> _GIVEN ENTRIES_:
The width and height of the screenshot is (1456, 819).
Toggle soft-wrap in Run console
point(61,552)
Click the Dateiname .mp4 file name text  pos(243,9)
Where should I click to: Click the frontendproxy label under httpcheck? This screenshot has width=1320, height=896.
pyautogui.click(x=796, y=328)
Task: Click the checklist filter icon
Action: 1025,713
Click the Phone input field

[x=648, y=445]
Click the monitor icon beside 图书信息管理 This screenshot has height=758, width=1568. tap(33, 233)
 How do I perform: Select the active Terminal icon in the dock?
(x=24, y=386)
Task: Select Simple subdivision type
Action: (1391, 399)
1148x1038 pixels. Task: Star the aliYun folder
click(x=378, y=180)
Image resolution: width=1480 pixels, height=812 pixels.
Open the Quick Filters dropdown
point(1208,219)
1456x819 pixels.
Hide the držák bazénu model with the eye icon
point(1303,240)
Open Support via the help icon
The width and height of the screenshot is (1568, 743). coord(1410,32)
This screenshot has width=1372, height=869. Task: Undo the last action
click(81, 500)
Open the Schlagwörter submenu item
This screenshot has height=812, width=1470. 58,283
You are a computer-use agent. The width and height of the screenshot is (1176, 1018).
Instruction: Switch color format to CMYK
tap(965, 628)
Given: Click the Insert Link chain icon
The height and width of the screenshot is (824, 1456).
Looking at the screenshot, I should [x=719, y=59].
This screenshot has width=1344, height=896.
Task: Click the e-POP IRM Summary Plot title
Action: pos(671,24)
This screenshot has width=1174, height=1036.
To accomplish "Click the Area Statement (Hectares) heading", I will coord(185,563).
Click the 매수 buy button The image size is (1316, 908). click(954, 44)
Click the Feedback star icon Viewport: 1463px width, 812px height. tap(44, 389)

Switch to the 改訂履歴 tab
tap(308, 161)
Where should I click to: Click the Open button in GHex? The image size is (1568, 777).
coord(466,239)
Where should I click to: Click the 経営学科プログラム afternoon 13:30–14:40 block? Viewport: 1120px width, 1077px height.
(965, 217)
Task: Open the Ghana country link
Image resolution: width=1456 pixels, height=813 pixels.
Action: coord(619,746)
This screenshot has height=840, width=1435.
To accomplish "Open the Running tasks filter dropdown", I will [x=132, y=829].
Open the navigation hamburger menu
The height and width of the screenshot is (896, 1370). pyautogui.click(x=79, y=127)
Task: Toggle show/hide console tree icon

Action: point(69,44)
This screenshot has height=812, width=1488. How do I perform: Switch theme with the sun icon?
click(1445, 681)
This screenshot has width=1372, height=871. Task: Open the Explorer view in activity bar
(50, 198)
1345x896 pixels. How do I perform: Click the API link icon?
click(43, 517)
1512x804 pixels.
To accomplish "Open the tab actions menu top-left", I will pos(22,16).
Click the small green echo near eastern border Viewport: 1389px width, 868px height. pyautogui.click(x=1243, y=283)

> _WHAT THE TASK ASKS_: Copy out every record above once more, precisely as written.

> _THE ANSWER_:
The width and height of the screenshot is (1456, 819).
Toggle soft-wrap in Run console
point(61,552)
Click the Dateiname .mp4 file name text  pos(243,9)
Where should I click to: Click the frontendproxy label under httpcheck? This screenshot has width=1320, height=896.
pyautogui.click(x=796, y=328)
Task: Click the checklist filter icon
Action: 1025,713
Click the Phone input field

[x=648, y=445]
Click the monitor icon beside 图书信息管理 This screenshot has height=758, width=1568. tap(33, 233)
 How do I perform: Select the active Terminal icon in the dock?
(x=24, y=386)
Task: Select Simple subdivision type
Action: (1391, 399)
1148x1038 pixels. Task: Star the aliYun folder
click(x=378, y=180)
Image resolution: width=1480 pixels, height=812 pixels.
Open the Quick Filters dropdown
point(1208,219)
1456x819 pixels.
Hide the držák bazénu model with the eye icon
point(1303,240)
Open Support via the help icon
The width and height of the screenshot is (1568, 743). coord(1410,32)
This screenshot has width=1372, height=869. Task: Undo the last action
click(81, 500)
Open the Schlagwörter submenu item
This screenshot has height=812, width=1470. 58,283
You are a computer-use agent. The width and height of the screenshot is (1176, 1018).
Instruction: Switch color format to CMYK
tap(965, 628)
Given: Click the Insert Link chain icon
The height and width of the screenshot is (824, 1456).
Looking at the screenshot, I should [x=719, y=59].
This screenshot has width=1344, height=896.
Task: Click the e-POP IRM Summary Plot title
Action: pos(671,24)
This screenshot has width=1174, height=1036.
To accomplish "Click the Area Statement (Hectares) heading", I will coord(185,563).
Click the 매수 buy button The image size is (1316, 908). click(954, 44)
Click the Feedback star icon Viewport: 1463px width, 812px height. tap(44, 389)

Switch to the 改訂履歴 tab
tap(308, 161)
Where should I click to: Click the Open button in GHex? The image size is (1568, 777).
coord(466,239)
Where should I click to: Click the 経営学科プログラム afternoon 13:30–14:40 block? Viewport: 1120px width, 1077px height.
(965, 217)
Task: Open the Ghana country link
Image resolution: width=1456 pixels, height=813 pixels.
Action: coord(619,746)
This screenshot has height=840, width=1435.
To accomplish "Open the Running tasks filter dropdown", I will [x=132, y=829].
Open the navigation hamburger menu
The height and width of the screenshot is (896, 1370). pyautogui.click(x=79, y=127)
Task: Toggle show/hide console tree icon

Action: point(69,44)
This screenshot has height=812, width=1488. How do I perform: Switch theme with the sun icon?
click(1445, 681)
This screenshot has width=1372, height=871. Task: Open the Explorer view in activity bar
(50, 198)
1345x896 pixels. How do I perform: Click the API link icon?
click(43, 517)
1512x804 pixels.
To accomplish "Open the tab actions menu top-left", I will pos(22,16).
Click the small green echo near eastern border Viewport: 1389px width, 868px height. pyautogui.click(x=1243, y=283)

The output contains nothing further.